> _WORK REQUIRED_
Each line of the records below that contains "will" needs to be copied.

> _GIVEN DATA_
-=-=-=-=-

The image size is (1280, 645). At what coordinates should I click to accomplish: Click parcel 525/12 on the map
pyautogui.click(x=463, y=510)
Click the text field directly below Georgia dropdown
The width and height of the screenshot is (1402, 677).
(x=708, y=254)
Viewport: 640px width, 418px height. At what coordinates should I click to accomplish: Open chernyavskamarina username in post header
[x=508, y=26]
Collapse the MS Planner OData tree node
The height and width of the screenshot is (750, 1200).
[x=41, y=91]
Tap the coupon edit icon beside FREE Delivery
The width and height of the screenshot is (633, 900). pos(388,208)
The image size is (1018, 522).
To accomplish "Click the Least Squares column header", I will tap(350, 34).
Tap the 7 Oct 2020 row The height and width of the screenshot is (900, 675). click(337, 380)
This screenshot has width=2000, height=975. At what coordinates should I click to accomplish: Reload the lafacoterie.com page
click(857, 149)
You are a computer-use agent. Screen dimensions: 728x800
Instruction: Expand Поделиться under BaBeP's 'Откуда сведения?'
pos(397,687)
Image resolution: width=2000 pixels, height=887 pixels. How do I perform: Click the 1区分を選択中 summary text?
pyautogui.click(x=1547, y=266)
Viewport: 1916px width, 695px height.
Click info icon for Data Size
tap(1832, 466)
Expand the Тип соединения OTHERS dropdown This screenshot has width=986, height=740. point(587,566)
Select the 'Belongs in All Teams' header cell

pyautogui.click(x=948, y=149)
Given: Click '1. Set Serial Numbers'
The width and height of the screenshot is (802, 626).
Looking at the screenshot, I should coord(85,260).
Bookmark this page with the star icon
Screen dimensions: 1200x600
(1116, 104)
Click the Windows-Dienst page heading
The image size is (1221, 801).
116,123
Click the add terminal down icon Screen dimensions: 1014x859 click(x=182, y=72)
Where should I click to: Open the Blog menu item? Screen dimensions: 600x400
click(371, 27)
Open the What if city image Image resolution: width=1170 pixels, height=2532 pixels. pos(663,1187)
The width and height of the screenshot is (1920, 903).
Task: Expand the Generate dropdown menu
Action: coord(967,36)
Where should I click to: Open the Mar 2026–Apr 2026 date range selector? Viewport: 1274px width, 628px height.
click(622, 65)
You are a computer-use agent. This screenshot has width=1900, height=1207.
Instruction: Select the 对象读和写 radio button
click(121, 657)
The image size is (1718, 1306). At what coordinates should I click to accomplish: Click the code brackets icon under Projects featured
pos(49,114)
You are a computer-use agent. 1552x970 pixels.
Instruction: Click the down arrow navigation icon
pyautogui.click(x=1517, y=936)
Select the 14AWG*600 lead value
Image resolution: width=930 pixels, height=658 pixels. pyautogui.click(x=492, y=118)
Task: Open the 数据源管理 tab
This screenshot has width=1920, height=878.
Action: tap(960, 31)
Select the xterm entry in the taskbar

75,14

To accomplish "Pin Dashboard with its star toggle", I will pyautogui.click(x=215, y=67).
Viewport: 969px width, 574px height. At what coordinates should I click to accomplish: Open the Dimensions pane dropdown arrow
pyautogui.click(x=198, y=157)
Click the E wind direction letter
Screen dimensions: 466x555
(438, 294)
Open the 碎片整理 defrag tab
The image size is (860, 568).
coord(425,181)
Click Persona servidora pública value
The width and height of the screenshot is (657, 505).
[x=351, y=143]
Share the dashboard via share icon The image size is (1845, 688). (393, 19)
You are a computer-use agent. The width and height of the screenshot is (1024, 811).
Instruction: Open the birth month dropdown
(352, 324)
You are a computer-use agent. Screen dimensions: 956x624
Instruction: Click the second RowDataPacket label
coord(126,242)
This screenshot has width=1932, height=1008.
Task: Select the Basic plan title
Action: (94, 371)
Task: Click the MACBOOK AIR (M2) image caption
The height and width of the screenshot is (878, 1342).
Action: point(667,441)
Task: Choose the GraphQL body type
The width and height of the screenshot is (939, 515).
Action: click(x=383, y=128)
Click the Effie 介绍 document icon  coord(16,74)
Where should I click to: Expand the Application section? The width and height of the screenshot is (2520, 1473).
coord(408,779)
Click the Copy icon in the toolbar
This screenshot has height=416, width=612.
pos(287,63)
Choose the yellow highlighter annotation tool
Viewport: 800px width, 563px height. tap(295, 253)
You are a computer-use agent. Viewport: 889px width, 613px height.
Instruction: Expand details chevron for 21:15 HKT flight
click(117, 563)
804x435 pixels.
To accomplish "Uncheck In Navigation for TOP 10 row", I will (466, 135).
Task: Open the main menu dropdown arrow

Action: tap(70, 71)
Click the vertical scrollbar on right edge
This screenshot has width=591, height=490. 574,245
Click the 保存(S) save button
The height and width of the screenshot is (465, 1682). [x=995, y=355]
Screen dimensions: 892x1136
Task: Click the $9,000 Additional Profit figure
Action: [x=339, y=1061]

-=-=-=-=-

> _RESPONSE_
To accomplish "Click the Least Squares column header", I will tap(350, 34).
To accomplish "Pin Dashboard with its star toggle", I will pyautogui.click(x=215, y=67).
To accomplish "Uncheck In Navigation for TOP 10 row", I will (466, 135).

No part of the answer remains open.